Ce ne serait pas une première. L'Américain Floyd Landis a été déclassé au profit de l'Espagnol Oscar Pereiro pour l'édition 2006 et idem pour Alberto Contador au bénéfice d'Andy Schleck en 2010.  

Ces décisions ne sont pas absurdes. Mais si elles devaient s'appliquer à tous, c'est-à-dire pas uniquement au vainqueur mais à tous les usual suspects, elles pourraient entraîner un bouleversement au-delà de la première place. En 2000, 2001 et 2003, par exemple, le dauphin d’Armstrong s’appelle Jan Ullrich.

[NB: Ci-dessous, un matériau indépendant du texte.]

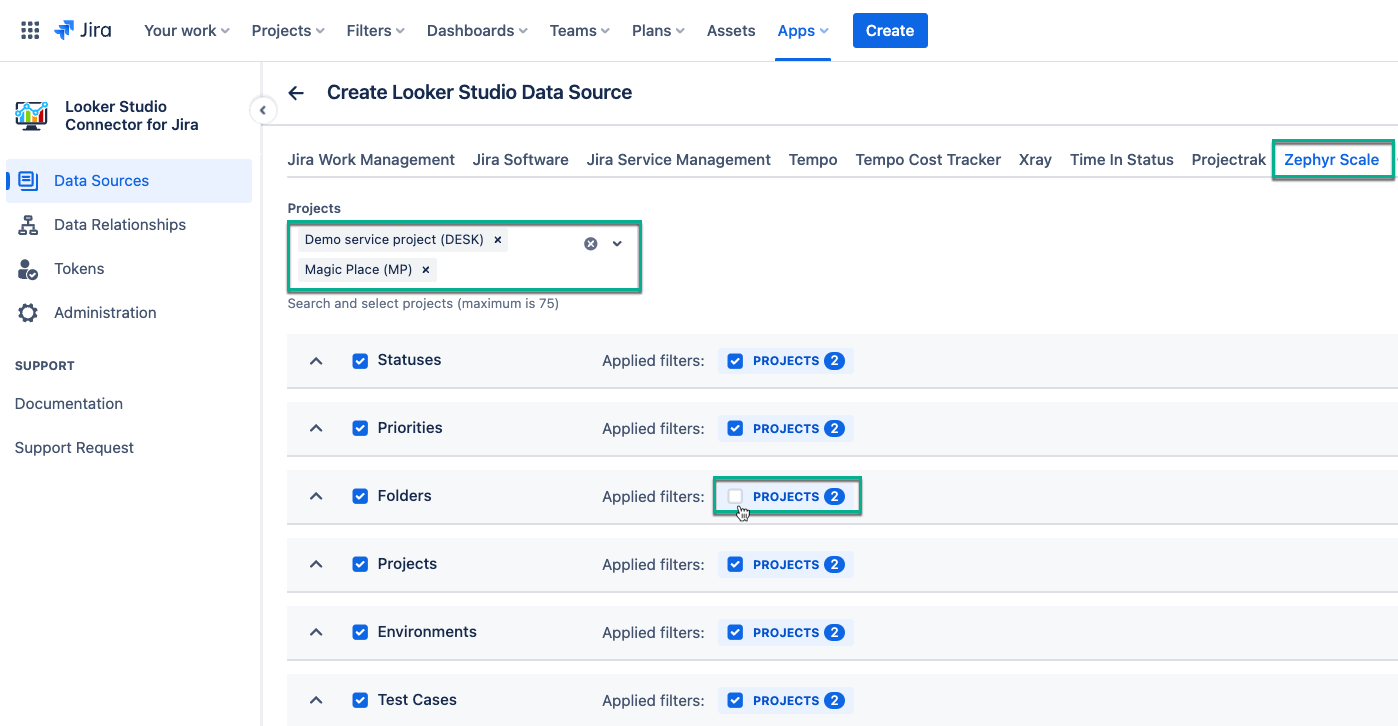This screenshot has height=726, width=1398.
Task: Uncheck the Statuses table checkbox
Action: pyautogui.click(x=360, y=361)

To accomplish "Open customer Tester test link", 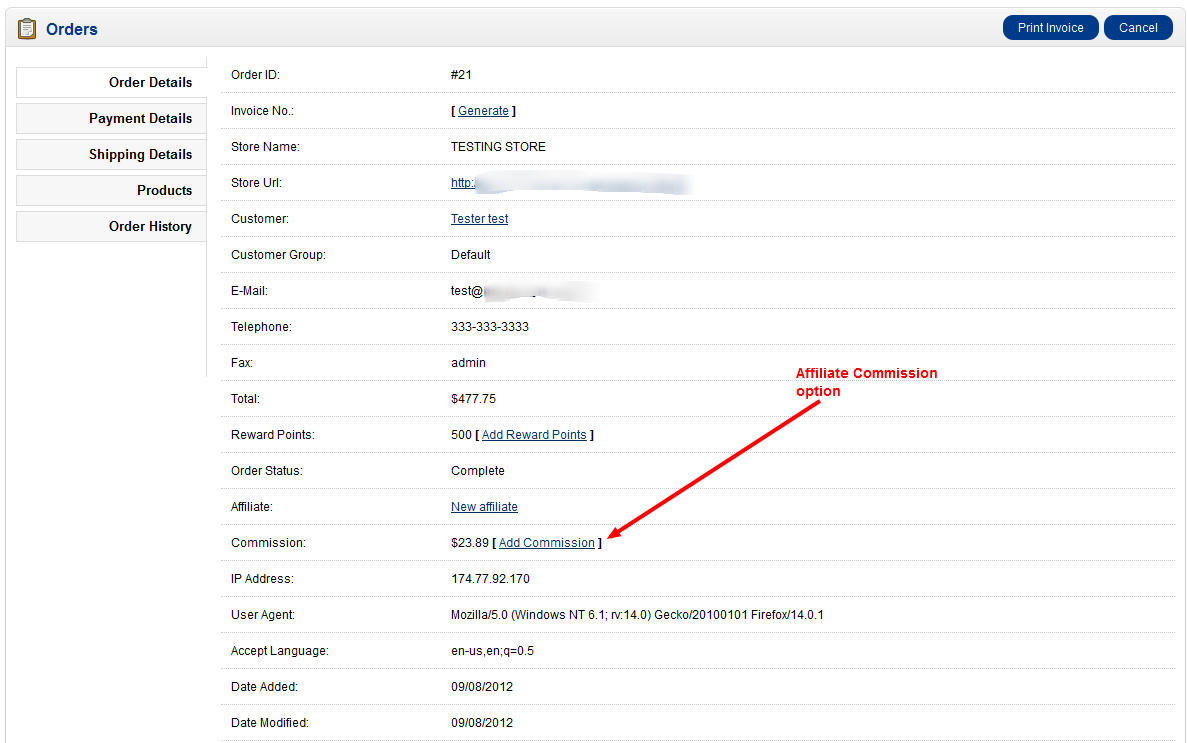I will coord(479,219).
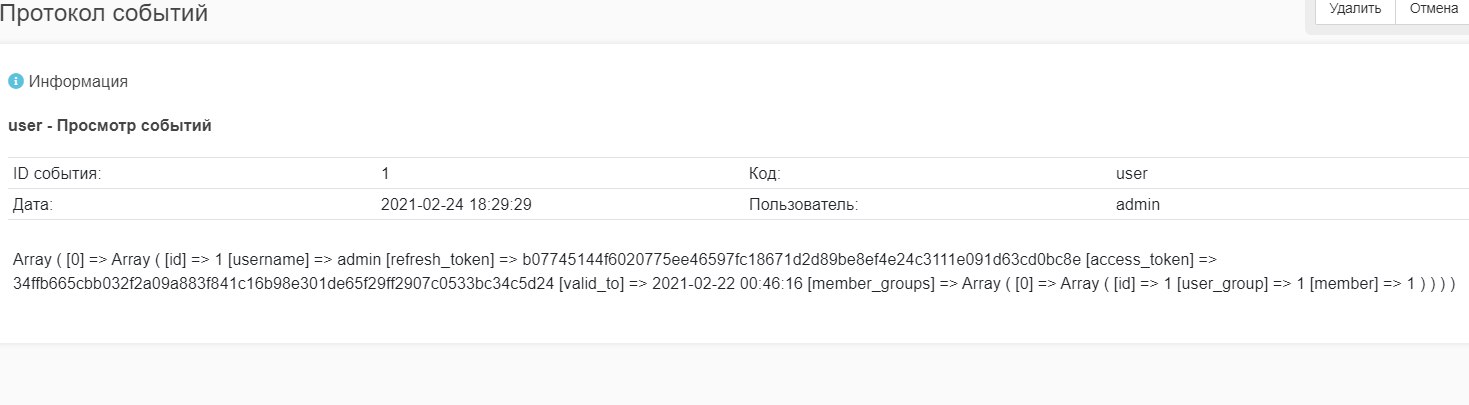Click the valid_to timestamp 2021-02-22 00:46:16
Viewport: 1469px width, 405px height.
pos(727,284)
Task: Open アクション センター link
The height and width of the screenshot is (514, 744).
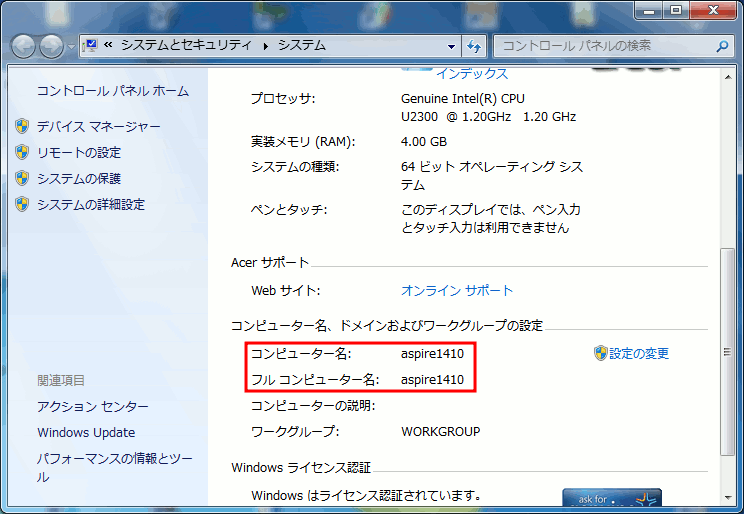Action: click(x=92, y=406)
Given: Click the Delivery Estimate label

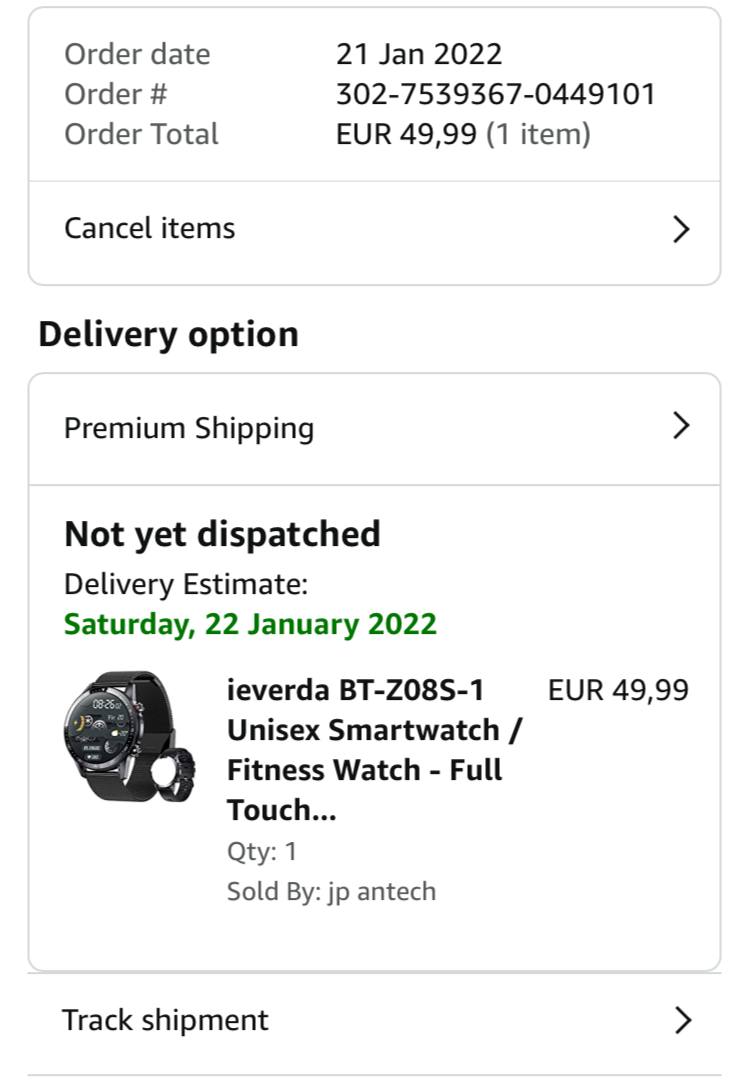Looking at the screenshot, I should 186,584.
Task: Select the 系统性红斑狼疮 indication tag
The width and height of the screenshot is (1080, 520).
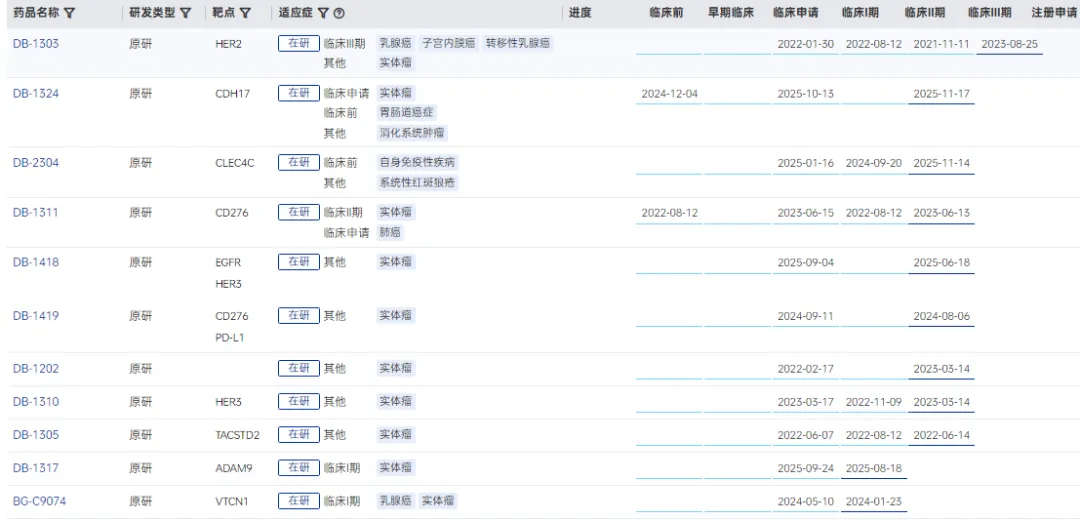Action: pyautogui.click(x=417, y=183)
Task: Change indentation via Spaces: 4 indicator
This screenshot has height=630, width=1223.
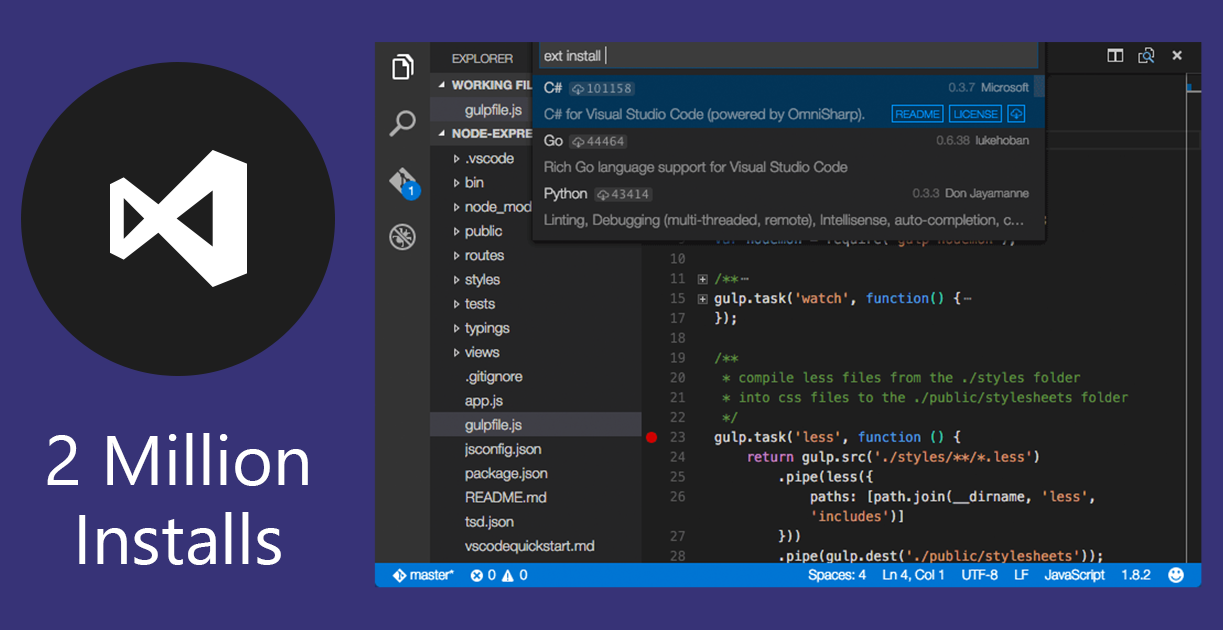Action: [837, 575]
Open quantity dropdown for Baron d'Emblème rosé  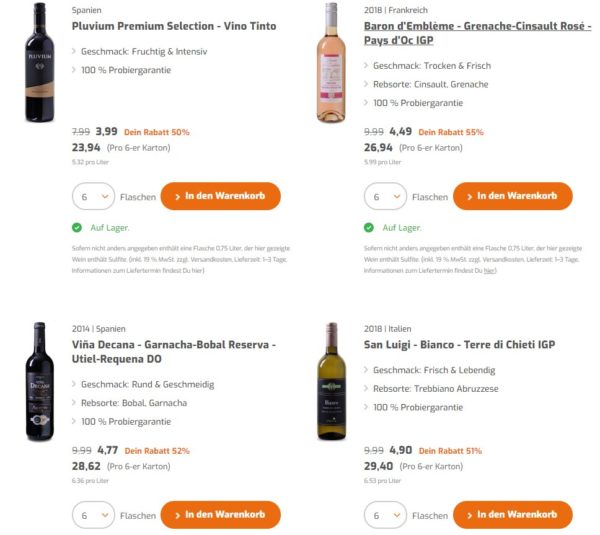(x=385, y=197)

Vainqueur du tour 1997 (l’année précédant le scandale Festina et la victoire de Marco Pantani), troisième de l’édition 2005, le coureur allemand n’a, comme beaucoup, jamais subi de contrôle antidopage positif. Mais il a été sanctionné entre autres dans le cadre du grand scandale Puerto.

Faut-il, dans ces conditions, lui laisser ses titres et lui permettre d'empocher ceux du coureur texan? Que faire aussi d’Ivan Basso, deuxième en 2005, pris lui aussi dans l'affaire Puerto et suspendu, sans qu'il n'ait pour autant perdu le bénéfice de ses résultats passés?

La blague ne s’arrête pas là, puisque les trois autres dauphins d'Armstrong sur la période, rappelle Wort, sont le Suisse Zülle (1999), qui sortait tout juste à l'époque de sa suspension pour l'affaire Festina, l'Espagnol Beloki (2002) et l'Allemand Klöden (2004).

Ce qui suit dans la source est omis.